129-Alpl^tm1Sor/J

Stock number: 002484
Product name: TNAP^βgeo
Research areas: Cancer Research, Developmental Biology Research, Metabolism Research, Neurobiology Research, Research Tools

Description

These Alpl knock-out mice exhibit perinatal lethality with survivors developing epilepsy.

Detailed description

Mice heterozygous for the Alpl^tm1Sor targeted mutation appear normal and viable. Homozygous mutant mice are perinatal lethals but can be rescued by pyridoxal treatment. Surviving homozygotes develop epilepsy due to reduced GABA levels in the brain. Bone formation does not appear to be grossly affected in untreated animals, but treated animals exhibit cranial dysmorphology. The targeting vector contained both a b-galalactosidase and a neomycin genes (beta-geo), both of which are under the control of the Alpl promoter and are thus expressed in a tissue specific manner.
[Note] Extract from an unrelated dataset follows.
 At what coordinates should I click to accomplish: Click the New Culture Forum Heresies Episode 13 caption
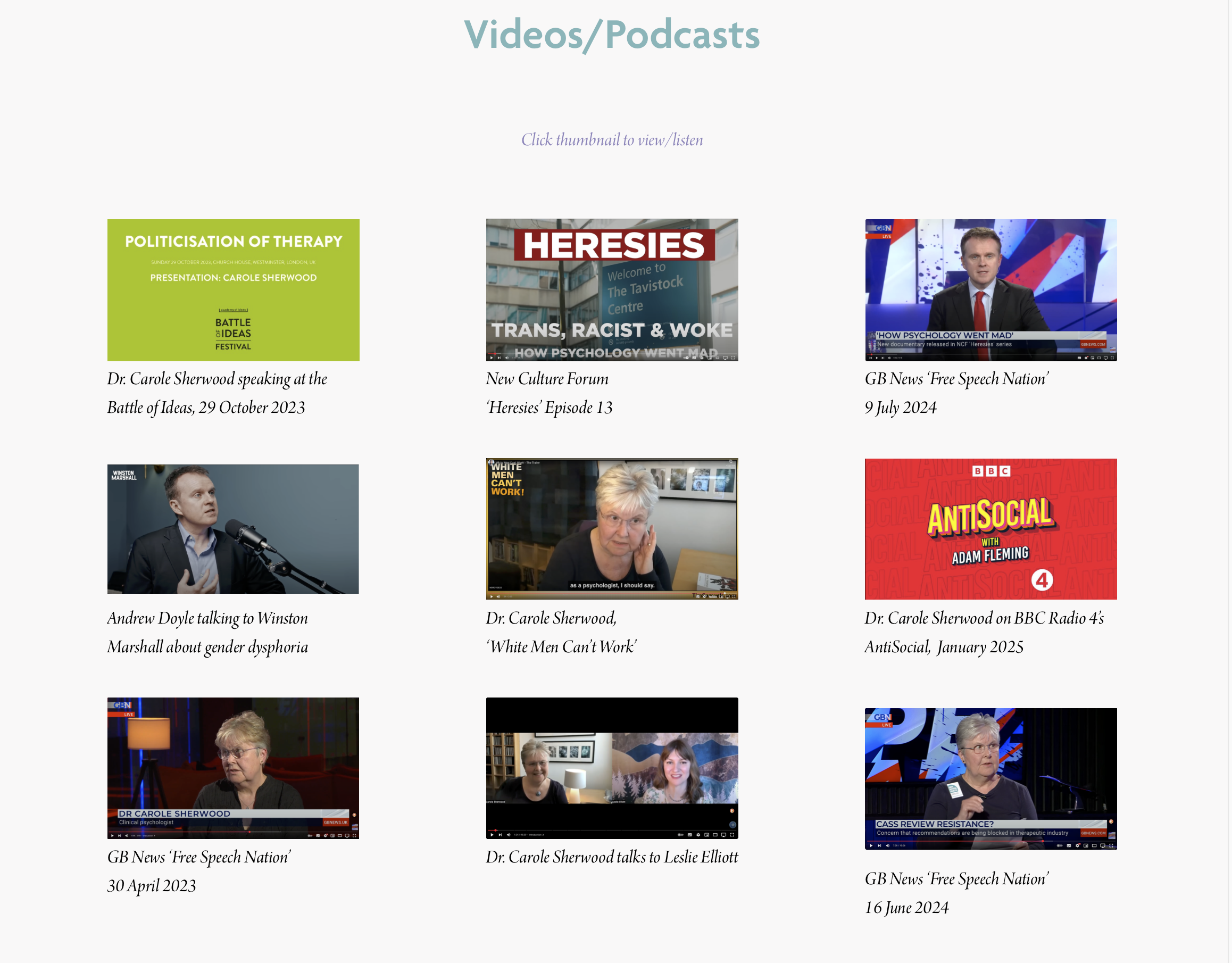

Specifically, expression occurs in developing bones and in primordial germ cells (PGC), and the beta-galactosidase thus serves as a marker for these tissues. The marker for PGC's is particularly significant because the current marker (alkaline phosphatase staining) is only useful to study early germ cell migration.

Development

This targeted mutant was made in the laboratory of Dr. Phillipe Soriano by Dr. Grant MacGregor (currently at Emory University School of Medicine). A lacZ/neo (beta-geo) targeting vector was used which substituted a portion of the Alpl gene.

Allele

Symbol: Alpl^tm1Sor
Name: targeted mutation 1, Philippe Soriano
MGI accession ID: MGI:1857124
Generation method: Targeted
Attributes: Null/Knockout
Marker symbol: Alpl
Marker name: alkaline phosphatase, liver/bone/kidney
Chromosome: 4
Strain of origin: 129S7/SvEvBrd-Hprt⁺
Expressed genes: lacZ,beta-galactosidase,E. coli
Site of expression: lacZ expression is detected in developing bones and in primordial germ cells (PGC).
Molecular note: A neomycin cassette replaced 1.6 kb of the gene, from a portion of exon 2 to a portion of exon 6. The construct deleted the active site of the protein, Ser 93, located in exon 5. RT-PCR of total RNA from E13 gonads of homozygous mutant mice did not detect transcript. In addition, lack of protein in homozygous mutant mice was demonstrated functionally.
General note: Only the embryonic (EAP) and tissue non-specific (TNAP) forms of alkaline phosphatase are expressed in mouse embryos. EAP is the predominant form of the enzyme in the early embryo, but predominance switches to TNAP about the 7th embryonic day. Akp2^tm1Sor was used to clarify the expression of TNAP in mouse primordial germ cells. These cells do not express TNAP before gastrulation, but the enzyme is elaborated by extraembryonic tissue prior to that stage. Primordial germ cells do not require TNAP for either development or migration (J:25249).